Because children thought to be eligible for the EIP are entitled to a multidisciplinary evaluation,11 municipalities cannot "prescreen" them (for example, complete a developmental screening such as the ASQ or other type of screening) to determine whether or what type of an evaluation should be completed. Upon receipt of a referral for a child with a suspected or confirmed disability, the EIO must promptly designate an initial service coordinator to assist the child's parent(s) in selection of an evaluator to conduct a multidisciplinary evaluation.
Municipalities are responsible for ensuring that parents have the opportunity to select an evaluator from the list of approved evaluators under contract with the municipality to deliver early intervention evaluations, and to ensure that initial service coordinators have access to and use an up-to-date list of available evaluators in their discussions with parents about selection of an evaluator.

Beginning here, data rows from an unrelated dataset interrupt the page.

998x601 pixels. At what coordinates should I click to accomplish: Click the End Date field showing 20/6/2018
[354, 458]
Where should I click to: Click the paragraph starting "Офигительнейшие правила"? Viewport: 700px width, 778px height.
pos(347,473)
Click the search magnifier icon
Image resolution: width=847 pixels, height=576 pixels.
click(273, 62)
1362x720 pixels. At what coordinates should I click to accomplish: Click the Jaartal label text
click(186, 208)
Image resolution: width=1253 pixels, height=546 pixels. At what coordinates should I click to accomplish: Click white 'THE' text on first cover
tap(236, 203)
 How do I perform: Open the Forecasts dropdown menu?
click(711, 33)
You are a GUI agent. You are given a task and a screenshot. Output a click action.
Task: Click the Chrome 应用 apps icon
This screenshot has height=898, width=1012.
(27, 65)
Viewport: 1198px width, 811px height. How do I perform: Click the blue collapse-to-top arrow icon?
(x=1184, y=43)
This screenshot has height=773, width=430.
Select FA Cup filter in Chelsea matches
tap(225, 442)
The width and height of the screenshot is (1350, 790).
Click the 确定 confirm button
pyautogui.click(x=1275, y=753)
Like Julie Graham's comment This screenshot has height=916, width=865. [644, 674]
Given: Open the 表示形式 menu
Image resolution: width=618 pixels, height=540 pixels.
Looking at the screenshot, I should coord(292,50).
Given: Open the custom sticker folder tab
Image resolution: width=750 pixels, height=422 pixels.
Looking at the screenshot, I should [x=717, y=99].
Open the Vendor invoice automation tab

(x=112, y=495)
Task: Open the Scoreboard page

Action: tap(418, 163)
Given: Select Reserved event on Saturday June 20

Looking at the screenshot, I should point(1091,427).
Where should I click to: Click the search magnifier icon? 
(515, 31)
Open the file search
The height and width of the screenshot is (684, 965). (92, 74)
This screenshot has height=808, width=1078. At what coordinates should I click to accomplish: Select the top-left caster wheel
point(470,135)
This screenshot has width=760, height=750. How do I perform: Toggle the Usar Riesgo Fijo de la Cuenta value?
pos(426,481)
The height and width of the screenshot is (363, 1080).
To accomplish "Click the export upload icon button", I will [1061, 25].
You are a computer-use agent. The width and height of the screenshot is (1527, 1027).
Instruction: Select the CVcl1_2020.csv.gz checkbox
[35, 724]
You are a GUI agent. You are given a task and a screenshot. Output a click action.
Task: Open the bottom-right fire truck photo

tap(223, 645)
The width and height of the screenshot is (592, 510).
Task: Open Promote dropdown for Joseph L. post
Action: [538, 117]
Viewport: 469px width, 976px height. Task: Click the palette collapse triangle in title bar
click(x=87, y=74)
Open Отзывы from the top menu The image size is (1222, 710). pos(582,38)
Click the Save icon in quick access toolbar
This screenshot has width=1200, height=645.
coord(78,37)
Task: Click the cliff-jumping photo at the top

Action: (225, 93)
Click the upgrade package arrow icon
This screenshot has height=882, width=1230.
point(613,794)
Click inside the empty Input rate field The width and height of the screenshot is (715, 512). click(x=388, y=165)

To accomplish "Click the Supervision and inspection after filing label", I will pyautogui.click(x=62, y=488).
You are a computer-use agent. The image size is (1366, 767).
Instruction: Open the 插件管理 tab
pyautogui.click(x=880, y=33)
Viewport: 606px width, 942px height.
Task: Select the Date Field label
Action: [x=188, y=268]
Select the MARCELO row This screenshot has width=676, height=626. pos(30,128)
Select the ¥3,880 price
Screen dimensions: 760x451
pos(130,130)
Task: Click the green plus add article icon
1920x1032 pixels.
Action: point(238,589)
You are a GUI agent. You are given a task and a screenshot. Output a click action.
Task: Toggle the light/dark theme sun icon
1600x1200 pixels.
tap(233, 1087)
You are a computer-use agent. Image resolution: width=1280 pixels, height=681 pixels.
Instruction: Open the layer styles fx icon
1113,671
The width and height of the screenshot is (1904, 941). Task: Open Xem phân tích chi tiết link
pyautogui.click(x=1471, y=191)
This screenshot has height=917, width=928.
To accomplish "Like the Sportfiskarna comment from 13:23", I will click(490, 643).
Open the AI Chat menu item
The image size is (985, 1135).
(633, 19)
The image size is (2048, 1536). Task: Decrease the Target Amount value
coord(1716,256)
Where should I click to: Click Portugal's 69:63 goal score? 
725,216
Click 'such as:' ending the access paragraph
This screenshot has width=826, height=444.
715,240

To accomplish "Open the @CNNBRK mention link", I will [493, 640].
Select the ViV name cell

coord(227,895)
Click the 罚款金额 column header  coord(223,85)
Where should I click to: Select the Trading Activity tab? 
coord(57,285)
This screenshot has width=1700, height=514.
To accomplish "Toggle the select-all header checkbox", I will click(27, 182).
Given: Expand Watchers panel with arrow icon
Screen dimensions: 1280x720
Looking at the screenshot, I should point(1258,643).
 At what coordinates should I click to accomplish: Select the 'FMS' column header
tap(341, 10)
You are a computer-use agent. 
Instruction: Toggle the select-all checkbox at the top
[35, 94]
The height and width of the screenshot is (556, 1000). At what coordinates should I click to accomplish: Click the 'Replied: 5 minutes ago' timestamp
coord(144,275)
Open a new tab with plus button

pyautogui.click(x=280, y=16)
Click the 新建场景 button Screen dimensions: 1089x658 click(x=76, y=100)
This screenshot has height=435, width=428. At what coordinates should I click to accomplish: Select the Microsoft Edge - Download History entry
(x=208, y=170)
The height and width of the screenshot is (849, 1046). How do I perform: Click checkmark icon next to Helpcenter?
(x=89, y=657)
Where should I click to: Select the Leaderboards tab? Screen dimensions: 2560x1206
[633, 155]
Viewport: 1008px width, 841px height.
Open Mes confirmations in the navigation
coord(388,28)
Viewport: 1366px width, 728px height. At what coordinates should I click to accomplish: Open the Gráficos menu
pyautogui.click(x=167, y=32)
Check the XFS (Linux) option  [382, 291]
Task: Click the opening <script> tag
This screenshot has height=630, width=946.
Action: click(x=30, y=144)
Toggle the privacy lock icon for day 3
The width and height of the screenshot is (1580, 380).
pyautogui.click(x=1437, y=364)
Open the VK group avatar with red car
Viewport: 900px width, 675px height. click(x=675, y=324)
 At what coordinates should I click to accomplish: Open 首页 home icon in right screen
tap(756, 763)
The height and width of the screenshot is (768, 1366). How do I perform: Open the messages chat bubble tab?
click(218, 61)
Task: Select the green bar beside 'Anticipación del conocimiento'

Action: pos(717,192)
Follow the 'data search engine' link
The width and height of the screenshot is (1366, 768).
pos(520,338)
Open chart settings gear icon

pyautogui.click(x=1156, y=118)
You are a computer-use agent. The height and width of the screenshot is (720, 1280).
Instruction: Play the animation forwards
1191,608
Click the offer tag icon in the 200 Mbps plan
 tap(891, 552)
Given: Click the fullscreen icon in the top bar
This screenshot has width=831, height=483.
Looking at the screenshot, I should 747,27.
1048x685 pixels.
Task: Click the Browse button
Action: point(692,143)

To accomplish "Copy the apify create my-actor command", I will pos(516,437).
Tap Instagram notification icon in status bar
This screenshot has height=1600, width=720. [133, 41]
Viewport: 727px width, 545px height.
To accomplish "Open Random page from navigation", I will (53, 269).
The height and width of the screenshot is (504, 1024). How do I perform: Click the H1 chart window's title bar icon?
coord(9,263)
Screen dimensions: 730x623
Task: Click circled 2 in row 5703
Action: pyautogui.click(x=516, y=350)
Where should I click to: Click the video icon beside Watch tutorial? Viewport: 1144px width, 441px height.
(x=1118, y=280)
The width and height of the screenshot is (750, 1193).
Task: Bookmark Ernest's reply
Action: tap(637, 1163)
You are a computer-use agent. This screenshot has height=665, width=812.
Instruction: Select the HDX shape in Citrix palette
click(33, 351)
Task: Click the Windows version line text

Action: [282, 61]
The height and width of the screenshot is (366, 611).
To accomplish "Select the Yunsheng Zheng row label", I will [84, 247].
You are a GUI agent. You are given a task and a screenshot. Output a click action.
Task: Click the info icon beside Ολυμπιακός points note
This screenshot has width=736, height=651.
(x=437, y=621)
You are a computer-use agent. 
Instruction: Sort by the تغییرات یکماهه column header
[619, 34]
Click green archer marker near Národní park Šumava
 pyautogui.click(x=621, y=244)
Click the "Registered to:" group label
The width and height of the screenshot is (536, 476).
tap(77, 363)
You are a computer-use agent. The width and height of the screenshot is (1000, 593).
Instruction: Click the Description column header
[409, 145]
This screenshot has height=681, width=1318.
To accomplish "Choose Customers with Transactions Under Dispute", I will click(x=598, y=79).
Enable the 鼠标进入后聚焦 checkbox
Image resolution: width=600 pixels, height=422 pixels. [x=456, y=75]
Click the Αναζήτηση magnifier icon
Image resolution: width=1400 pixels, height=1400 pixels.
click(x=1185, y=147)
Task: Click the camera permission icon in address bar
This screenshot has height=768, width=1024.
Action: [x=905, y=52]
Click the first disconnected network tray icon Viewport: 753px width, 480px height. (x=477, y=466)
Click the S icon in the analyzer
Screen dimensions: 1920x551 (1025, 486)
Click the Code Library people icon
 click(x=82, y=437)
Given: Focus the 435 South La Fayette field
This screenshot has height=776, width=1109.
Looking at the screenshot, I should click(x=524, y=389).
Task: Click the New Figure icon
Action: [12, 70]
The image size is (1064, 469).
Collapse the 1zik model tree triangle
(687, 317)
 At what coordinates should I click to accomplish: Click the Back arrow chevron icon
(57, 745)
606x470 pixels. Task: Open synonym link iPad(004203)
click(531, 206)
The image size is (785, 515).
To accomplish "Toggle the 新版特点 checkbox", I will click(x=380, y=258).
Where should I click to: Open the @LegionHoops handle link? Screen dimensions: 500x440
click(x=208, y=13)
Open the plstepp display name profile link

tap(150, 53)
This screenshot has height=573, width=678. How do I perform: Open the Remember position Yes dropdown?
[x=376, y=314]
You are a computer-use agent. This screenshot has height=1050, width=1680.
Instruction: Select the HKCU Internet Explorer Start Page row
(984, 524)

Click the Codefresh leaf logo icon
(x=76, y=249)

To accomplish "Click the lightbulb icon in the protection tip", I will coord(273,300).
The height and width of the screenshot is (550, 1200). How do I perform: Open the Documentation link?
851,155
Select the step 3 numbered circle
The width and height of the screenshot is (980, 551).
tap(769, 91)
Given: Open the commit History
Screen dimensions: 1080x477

The initial service coordinator is responsible for providing parents with: a list of all evaluators approved and under contract with their municipality; and, objective information about potential evaluators to assist parents in selecting evaluators appropriate for the individual needs of their children at the time of referrals.
When children in foster care are referred to the EIP with a suspected disability, the EIO is responsible for making a determination, in conjunction with the local Commissioner of Social Services or his/her designee, regarding the availability of the child's parent and the need to appoint a surrogate parent for purposes of the EIP, including providing consent for the evaluation and participation in the evaluation process.
1Throughout this document, the term "EIO" will be used to reference both Early Intervention Officials and their designees.
2 PHL §2542(1)(a)(c)
3 10 NYCRR §69-4.3(a)(3)
4 American Academy of Pediatrics: Developmental Surveillance and Screening of Infants and Young Children. Committee on Children with Disabilities. Pediatrics, Vol 108, No. 1, July, 2001, pp 192-195.
5 42 U.S.C. 5106a(b)(xxi)
6 H.R. 1350, Sec. 637(a)(6)
7 Conference Report on H.R. 1350, pg 126
8 PHL §2542(1) and 10 NYCRR §69-4.2 (a)(2)(3)
9 10 NYCRR §69-4.3(g)
10 Rates established by the Department for screening can only be used by evaluators to perform a screening, when appropriate, for a child referred to the EIP as a potentially eligible child for a multidisciplinary evaluation. See Section II, "Required Components of the Multidisciplinary Evaluation," for a discussion about when it may be appropriate for evaluators to conduct a screening.